7.111 Amendments to incorporate disclaimers will generally be allowable if the matter remaining in the claim following amendment is clearly disclosed.
7.112 Of particular concern in this regard are so-called “undisclosed” disclaimers. An undisclosed disclaimer is one that is not disclosed as such in the original specification or the subject matter excluded by it is not disclosed in the original specification.
7.113 Whether or not the incorporation of an undisclosed disclaimer is to be considered as added matter depends on the circumstances of the individual case. Generally, an undisclosed disclaimer is not allowable if:
(i) it is used to exclude embodiments that do not work or in order to address an objection of lack of sufficiency;
(ii) it makes a technical contribution.
7.114 If the incorporation of an undisclosed disclaimer, although limiting the subject-matter claimed in the original application, provides a technical contribution to the working of the invention thereby giving an unwarranted advantage to the applicant, it would be considered to constitute added matter (see G1/93 “Advanced Semiconductor Products”).
7.115 Examples of an “undisclosed” disclaimer that makes a technical contribution and may be subjected to an added matter objection include:
(1) one that excludes a feature, the exclusion of which makes a technical contribution to the working of the invention;
(2) one that leads to a selection invention of compounds or sub-classes of compounds not disclosed in the application as filed or otherwise derivable therefrom; or
(3) an intermediate generalization, which is not explicitly mentioned or implicitly disclosed in the application as filed.
7.116 If, on the other hand, the incorporated disclaimer merely excludes part of the subjectmatter from the originally claimed invention, which does not provide any unwarranted advantage to the applicant or adversely affect the interests of third parties relying on the content of the original application, it would be allowable (see G1/93 “Advanced Semiconductor Products”).
7.117 In particular, the EPO Enlarged Board of Appeal set out several specific criteria under which an undisclosed disclaimer would be considered allowable in G1/03 “Disclaimer/PPG” and G2/03 “Disclaimer/Genetic Systems”. When applied to the Singapore context, this would be set up as follows:
(a) Avoiding a document cited under section 14(3): namely, a conflicting Singapore patent application published after the priority date.
Different applicants may be entitled to different aspects of an invention based on their respective priority dates and the matter in each claim.

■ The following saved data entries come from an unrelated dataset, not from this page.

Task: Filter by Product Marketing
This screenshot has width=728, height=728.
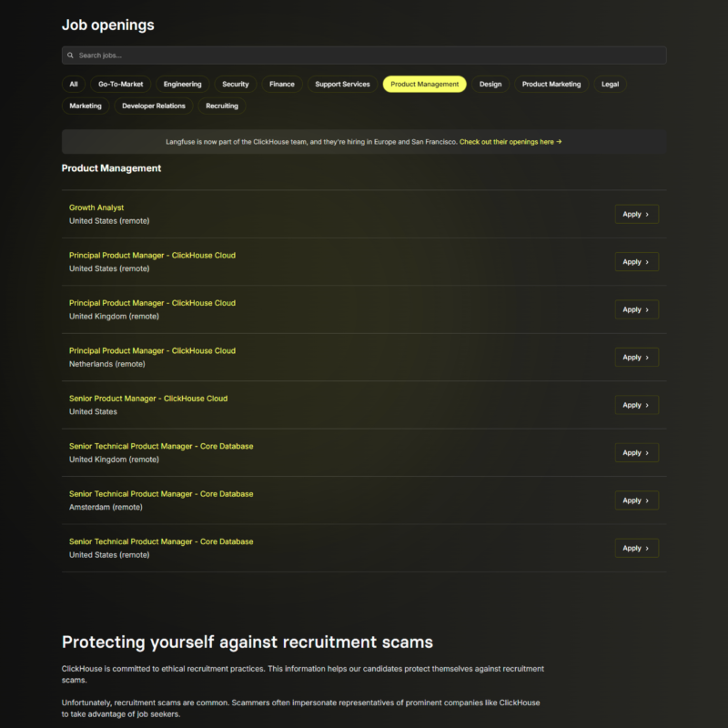Action: pos(551,85)
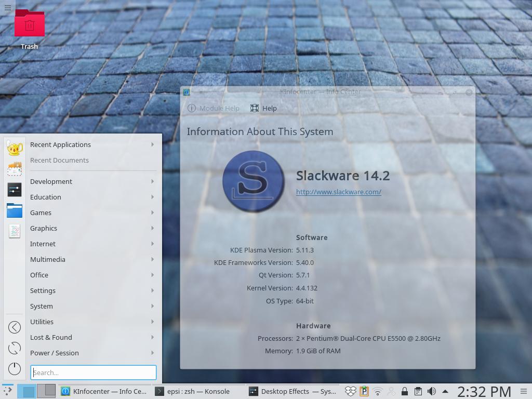Toggle the user status indicator in tray
Screen dimensions: 532x399
coord(391,391)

A disclaimer in this situation merely reflects the respective rights of each applicant in this regard.
(b) Avoiding an accidental anticipation in an unrelated field that the person skilled in the art would never take into consideration because it relates to an unrelated field or the skilled person would not consider the subject matter helpful to the invention.

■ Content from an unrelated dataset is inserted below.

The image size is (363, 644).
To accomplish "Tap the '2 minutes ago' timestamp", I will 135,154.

This is typical in the area of chemistry, where searches of claims to a broad chemical class useful for a particular treatment will uncover prior art compounds having a different unrelated use. Thus a disclaimer to exclude one or more specific compounds would be allowable.
(c) Avoiding subject matter that is excluded from patentability, including inventions that are considered non-industrially applicable such as methods of treatment of the human body, or inventions that are considered offensive, immoral or antisocial.
For example, where a particular treatment could be used for medical treatment but also for cosmetic, non-medical treatments, a disclaimer to exclude the medical treatment would generally be allowable (see Section C in Chapter 8).